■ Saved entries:
════════════════════
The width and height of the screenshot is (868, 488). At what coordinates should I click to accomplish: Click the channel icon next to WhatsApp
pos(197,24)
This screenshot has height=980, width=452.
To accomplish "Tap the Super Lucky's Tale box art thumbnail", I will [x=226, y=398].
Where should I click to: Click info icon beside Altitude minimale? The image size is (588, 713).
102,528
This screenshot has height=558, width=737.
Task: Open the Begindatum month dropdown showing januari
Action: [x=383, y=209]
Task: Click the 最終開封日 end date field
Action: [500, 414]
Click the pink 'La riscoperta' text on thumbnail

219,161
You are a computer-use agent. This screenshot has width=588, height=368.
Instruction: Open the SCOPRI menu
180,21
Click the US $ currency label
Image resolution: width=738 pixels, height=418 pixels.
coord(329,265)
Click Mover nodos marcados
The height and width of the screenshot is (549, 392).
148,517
════════════════════
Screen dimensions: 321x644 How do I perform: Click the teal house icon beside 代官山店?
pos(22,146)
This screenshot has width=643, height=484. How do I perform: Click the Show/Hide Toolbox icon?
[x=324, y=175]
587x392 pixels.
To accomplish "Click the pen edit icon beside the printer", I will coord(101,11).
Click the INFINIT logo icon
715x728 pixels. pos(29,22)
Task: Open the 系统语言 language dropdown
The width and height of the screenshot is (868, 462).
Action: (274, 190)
════════════════════
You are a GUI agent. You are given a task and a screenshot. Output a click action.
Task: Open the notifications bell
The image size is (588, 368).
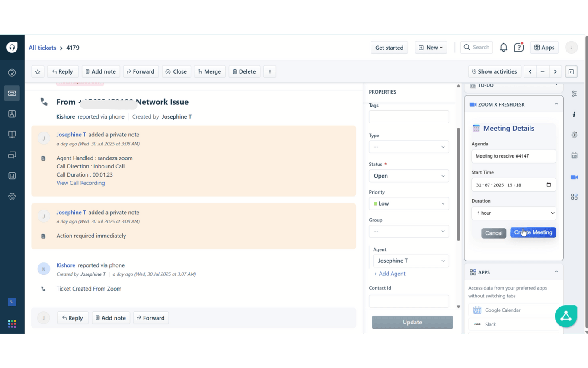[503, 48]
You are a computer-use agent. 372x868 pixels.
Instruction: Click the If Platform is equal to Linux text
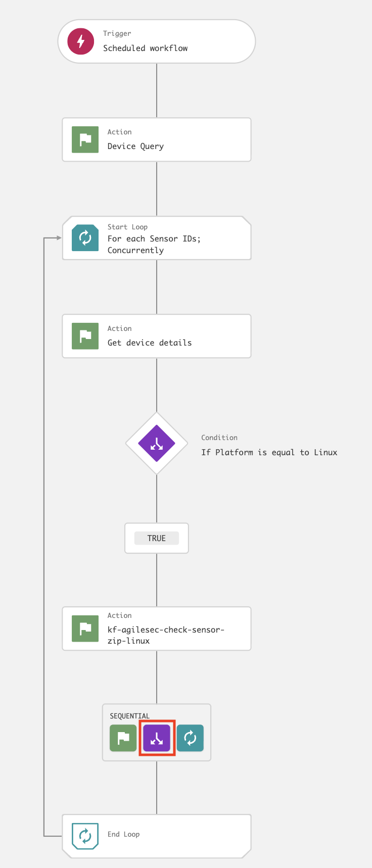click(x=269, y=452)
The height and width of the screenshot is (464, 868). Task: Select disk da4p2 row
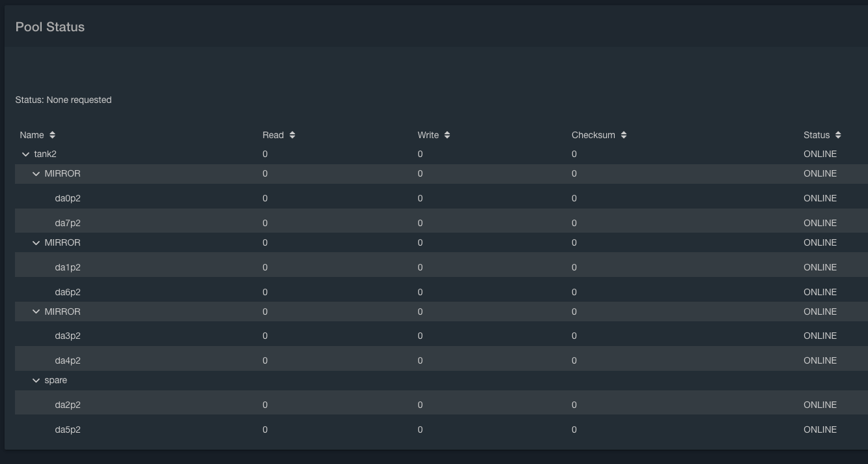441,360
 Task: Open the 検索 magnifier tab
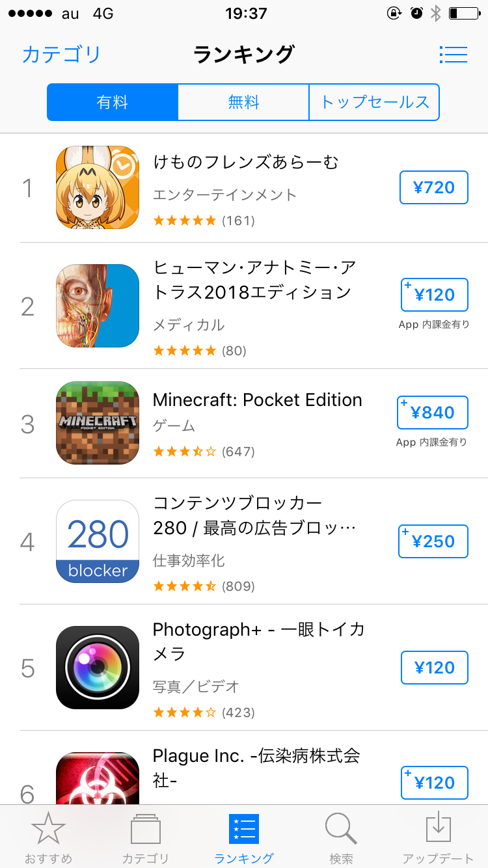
════════════════════
■ PROBLEM REQUIREMENTS: Check each line above for the word "agent" and give the number of lines that have it, nothing else.

■ REPLY TO THE TASK: 3